I hope the guy was hit by the vehicle and not flying bodily fluid


----------



## KingOfTheHeatians (Jul 22, 2005)

[Ron Burgundy voice]What? You were watching porn, masturbating AND driving all while you were drunk? How'd you do that? Heck, I'm not even mad; that's amazing.[/Ron Burgundy voice]


----------



## Unique (Apr 13, 2005)

Mr. Predictable said:


> Maybe if he rested his arms a little more his shot would have some arc on it.


:rofl:


----------



## StackAttack (Mar 15, 2006)

Wow. I'm extremely, extremely impressed. I mean a player really has to have a high level of versatility, concentration, and athleticism to pull off what Eddie Griffin managed to do there. This is mindblowing. I mean...wow. What a talented, gifted athlete. 

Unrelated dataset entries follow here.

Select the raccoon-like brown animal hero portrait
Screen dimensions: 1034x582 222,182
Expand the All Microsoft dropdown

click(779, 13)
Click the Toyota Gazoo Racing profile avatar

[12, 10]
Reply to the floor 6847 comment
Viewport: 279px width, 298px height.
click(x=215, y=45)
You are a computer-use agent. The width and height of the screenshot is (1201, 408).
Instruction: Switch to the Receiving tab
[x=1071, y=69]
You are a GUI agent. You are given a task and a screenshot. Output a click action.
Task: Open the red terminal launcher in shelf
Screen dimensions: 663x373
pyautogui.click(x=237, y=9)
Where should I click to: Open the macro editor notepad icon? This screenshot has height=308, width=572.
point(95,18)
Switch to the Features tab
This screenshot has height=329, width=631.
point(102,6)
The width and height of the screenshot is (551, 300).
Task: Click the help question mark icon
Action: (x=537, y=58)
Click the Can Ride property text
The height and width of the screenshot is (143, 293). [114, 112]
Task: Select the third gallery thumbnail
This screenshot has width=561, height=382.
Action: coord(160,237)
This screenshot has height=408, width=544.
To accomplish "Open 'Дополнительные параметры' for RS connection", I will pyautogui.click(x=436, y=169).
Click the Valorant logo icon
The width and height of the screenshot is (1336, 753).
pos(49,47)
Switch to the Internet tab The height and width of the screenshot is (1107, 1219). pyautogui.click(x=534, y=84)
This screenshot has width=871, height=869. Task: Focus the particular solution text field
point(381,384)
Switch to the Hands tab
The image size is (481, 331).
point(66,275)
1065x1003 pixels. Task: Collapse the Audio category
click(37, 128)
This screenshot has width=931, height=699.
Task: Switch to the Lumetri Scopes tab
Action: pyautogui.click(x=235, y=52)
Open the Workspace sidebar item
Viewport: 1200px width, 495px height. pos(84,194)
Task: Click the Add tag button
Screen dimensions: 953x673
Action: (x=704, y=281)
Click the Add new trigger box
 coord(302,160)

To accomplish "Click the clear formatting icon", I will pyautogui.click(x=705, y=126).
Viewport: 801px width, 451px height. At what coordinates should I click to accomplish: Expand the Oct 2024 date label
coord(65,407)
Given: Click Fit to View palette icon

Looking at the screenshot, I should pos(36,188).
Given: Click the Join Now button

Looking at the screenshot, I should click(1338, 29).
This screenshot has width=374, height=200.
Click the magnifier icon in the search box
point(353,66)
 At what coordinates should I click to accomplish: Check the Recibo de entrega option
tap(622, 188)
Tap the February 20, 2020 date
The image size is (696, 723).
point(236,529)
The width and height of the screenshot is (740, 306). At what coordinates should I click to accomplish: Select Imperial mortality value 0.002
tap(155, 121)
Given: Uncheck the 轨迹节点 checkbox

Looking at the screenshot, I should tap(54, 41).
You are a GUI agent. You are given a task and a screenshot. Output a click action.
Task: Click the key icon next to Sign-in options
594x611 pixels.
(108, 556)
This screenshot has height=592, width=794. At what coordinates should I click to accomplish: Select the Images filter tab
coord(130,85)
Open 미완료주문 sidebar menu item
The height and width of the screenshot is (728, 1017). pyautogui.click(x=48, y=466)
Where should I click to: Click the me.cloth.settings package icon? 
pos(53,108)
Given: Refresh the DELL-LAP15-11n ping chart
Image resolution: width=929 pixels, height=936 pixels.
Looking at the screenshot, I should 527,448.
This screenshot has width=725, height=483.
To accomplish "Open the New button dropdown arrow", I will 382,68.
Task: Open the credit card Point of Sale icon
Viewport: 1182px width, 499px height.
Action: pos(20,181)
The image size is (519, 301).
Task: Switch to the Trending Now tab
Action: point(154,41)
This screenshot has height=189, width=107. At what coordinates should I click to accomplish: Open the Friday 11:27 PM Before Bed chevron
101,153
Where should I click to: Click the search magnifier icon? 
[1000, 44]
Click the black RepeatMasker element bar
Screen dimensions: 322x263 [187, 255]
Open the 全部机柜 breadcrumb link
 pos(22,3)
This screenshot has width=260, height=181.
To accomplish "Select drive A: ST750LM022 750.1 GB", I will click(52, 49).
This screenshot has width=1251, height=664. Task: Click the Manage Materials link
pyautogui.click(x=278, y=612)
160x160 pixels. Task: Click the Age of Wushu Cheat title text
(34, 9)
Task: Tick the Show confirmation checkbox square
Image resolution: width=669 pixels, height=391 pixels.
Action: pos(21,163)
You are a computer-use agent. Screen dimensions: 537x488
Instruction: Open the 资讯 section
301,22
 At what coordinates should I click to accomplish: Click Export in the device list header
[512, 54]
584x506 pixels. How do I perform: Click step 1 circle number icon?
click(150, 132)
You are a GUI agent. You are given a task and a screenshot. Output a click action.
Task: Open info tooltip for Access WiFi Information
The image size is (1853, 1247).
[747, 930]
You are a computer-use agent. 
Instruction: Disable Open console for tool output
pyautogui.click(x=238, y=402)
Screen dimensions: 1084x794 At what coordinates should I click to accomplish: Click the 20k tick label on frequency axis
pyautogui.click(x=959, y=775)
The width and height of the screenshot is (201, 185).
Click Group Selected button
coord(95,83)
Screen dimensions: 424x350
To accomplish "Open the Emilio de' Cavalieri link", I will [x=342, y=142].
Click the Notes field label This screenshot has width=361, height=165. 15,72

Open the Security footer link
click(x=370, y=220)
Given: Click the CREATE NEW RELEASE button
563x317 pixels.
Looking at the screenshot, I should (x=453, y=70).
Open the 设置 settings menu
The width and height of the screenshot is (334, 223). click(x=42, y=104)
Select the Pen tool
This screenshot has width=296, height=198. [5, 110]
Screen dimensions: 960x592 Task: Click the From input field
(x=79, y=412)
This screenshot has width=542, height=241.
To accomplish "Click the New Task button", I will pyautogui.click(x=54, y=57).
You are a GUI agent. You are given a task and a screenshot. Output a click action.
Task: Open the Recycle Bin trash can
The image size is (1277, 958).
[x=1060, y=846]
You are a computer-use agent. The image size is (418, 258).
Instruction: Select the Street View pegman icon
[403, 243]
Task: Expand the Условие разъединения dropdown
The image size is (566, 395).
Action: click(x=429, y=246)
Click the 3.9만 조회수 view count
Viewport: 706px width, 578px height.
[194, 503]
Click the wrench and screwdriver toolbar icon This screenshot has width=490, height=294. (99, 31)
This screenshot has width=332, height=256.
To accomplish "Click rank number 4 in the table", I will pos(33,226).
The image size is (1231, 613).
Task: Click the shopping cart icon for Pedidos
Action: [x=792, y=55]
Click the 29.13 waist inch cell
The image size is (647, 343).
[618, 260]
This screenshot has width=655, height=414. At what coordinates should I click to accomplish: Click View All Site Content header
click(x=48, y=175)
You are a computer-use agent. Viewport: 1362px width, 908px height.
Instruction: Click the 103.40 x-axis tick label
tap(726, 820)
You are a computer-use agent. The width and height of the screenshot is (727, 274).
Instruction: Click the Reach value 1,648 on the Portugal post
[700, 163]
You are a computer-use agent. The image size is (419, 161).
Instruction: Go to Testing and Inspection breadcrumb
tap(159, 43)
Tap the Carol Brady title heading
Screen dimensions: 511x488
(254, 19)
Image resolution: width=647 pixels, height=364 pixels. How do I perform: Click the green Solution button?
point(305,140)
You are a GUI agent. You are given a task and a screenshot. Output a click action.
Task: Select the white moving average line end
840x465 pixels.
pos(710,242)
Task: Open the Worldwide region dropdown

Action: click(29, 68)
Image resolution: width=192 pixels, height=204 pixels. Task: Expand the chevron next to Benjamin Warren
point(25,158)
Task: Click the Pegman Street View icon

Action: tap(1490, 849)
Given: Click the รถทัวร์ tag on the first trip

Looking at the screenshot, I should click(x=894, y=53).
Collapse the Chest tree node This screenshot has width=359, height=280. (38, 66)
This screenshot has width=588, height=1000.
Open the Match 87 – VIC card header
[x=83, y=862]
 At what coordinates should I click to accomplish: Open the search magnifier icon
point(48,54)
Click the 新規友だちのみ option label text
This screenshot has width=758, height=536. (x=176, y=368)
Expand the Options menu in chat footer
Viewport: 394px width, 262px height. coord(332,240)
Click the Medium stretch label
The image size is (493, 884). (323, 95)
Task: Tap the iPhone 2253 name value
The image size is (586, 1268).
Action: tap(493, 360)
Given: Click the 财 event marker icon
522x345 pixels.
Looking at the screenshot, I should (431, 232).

Seriously man, how do you pull all that $hit off at once?


----------



## Hibachi! (Sep 18, 2003)

KingOfTheHeatians said:


> [Ron Burgundy voice]What? You were watching porn, masturbating AND driving all while you were drunk? How'd you do that? Heck, I'm not even mad; that's amazing.[/Ron Burgundy voice]


:rofl:


----------



## pmac34 (Feb 10, 2006)

KingOfTheHeatians said:


> [Ron Burgundy voice]What? You were watching porn, masturbating AND driving all while you were drunk? How'd you do that? Heck, I'm not even mad; that's amazing.[/Ron Burgundy voice]


repped :rofl:


----------



## JPSeraph (Dec 17, 2005)

Classic Eddie Griffin.

No, Classic Minnesota Timberwolves.


----------



## Rule_By_His_Own_Hand (Jun 20, 2006)

Eddie's 10 things to do before he dies list:

1. Threaten to kill one of his coaches ---> CHECK

2. Punch one of his teammates in the face ---> CHECK

3. Attack some people in his dorm ---> CHECK

4. Get busted for drugs and alcohol ---> CHECK

5. Get busted for probation violations ---> CHECK

6. Get busted for drunk driving ---> CHECK

7. Try to kill his girlfriend ---> CHECK

8. Be committed to the wacko ward ---> CHECK

9. Crash his SUV while driving drunk, watching "Sphincter Reamers 69", and jacking off ---> CHECK


Eddie, what on earth do you have planned for the last thing on your list? Is it even possible to top #9?


----------



## Gilgamesh (Dec 23, 2005)

Pioneer10 said:


> Didn't Houston give up Richard Jefferson for this smuck.


I think so. 

Man has the guy fallen. #1 HS player in the nation, #1 freshmen in the country, and according to quite a few people #1 draft prospect in 2001.

So much promise and potential leading to almost nothing.


----------